Queerness, Tropes & Proof of Love: Why Destiel is Canon
Warning: all the spoilers for Supernatural.
Seen from the outside, love is always a matter of interpretation. Not just the question of its presence, but its nature and depth, its reciprocity and point (or points) of origin. There are, I would argue, as many kinds of love as there are people. Love isn’t static; it grows and changes, waxes and wanes and flourishes in unexpected hearts. To quote my favourite e.e. cummings poem:
and being here imprisoned,tortured here
love everywhere exploding maims and blinds
(but surely does not forget,perish, sleep
cannot be photographed,measured;disdains
the trivial labelling of punctual brains…
Human beings lie about love almost as frequently as we feel it. We lie about being in love – to ourselves, to others – for any number of reasons: because we’re malicious or ignorant; because we’re in denial; because we’re trying to survive or protect ourselves; because we can’t find better words for what we’re feeling; because we want it to be true; because we don’t.
As such, our stories reflect that fact. The observation that the course of true love never did run smooth was true before Shakespeare wrote it and will remain true long after we’ve forgotten he ever did, because when it comes to love, we’re all unreliable narrators. You can challenge the idea of love as presented in any story, because love means something different to everyone. As children,we learn that the fairytale princess always loves the prince, but as adults, we wonder if maybe Snow White simply traded one death for another; if the prince’s actual happily ever after didn’t have a beard and a barony.

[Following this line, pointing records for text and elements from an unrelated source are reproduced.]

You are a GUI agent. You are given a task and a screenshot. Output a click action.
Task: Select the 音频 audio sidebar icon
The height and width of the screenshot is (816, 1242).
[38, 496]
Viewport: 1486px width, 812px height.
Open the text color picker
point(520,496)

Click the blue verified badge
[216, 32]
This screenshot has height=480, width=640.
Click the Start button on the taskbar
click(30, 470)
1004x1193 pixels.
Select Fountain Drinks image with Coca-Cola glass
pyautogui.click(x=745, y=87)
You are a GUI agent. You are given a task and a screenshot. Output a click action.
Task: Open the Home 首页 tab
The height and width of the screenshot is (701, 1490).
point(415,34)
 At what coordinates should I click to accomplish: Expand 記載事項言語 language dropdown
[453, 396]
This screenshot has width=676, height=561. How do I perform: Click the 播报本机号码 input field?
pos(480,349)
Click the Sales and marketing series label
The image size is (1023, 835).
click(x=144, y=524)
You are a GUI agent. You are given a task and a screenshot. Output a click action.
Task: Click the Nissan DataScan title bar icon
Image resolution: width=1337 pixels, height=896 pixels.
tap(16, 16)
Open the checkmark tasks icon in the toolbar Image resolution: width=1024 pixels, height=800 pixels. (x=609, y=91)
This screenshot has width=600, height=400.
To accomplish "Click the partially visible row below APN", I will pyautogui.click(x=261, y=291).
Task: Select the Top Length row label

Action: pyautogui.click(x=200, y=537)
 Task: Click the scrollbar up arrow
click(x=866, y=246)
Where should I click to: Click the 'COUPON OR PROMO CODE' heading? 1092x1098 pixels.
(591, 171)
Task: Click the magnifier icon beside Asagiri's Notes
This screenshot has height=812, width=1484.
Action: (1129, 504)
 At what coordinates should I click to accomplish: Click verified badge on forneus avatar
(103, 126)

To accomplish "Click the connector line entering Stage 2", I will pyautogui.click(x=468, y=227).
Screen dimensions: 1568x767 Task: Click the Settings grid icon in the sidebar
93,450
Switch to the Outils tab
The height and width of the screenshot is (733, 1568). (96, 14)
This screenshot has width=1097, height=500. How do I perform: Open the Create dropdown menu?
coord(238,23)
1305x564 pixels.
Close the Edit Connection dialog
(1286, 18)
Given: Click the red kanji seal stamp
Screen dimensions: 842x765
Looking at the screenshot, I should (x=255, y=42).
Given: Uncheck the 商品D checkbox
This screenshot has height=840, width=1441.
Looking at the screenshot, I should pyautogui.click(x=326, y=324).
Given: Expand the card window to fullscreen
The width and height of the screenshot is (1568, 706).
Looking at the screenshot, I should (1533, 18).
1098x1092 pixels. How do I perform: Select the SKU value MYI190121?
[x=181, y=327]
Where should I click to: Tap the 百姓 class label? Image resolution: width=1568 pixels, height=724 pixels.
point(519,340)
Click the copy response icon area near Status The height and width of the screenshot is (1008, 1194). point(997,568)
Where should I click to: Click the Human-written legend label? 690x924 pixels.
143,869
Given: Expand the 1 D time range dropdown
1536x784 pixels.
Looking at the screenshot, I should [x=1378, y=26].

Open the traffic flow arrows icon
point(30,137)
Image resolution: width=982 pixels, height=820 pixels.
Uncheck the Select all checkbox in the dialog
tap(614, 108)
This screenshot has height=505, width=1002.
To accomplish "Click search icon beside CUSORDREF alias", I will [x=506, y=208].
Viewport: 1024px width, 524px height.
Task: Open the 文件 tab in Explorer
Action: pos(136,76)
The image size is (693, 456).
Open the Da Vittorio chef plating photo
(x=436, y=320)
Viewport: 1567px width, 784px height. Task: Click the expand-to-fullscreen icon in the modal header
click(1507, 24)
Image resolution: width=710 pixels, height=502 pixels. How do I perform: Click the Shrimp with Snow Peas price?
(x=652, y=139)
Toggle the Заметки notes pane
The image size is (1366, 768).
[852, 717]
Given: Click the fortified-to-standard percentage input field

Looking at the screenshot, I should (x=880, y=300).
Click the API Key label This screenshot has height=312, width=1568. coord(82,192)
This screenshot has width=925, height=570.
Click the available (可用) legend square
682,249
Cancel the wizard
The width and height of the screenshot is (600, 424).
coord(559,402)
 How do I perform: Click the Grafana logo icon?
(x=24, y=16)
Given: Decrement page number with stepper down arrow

Love is no less real for being unconsummated, unreturned, unexpressed, nor is it defined by the purity or rightness of its subjects. Loving someone no more precludes their abuse than excuses it; love can be toxic, suffocating, violent, insensible. Love’s best impulses don’t act as justifications for its worst, and yet we can feel both – do both, even – all at once, and never flinch from the contradiction, assuming we even recognise its presence.
In high school, my favourite history teacher once taught us about a Roman emperor who serially cheated on the wife he famously loved. A girl protested; how could he love her and cheat? Surely the two propositions were mutually exclusive. My teacher shook his head; it was more complex than that. The girl disagreed, as did several other students: being in love meant you didn’t do bad things. No, I said, he’s right. You can love someone and still hurt them. My classmates looked at me like I was a geek for agreeing with the teacher; the teacher looked at me sadly, like he knew how I knew, and wished I didn’t.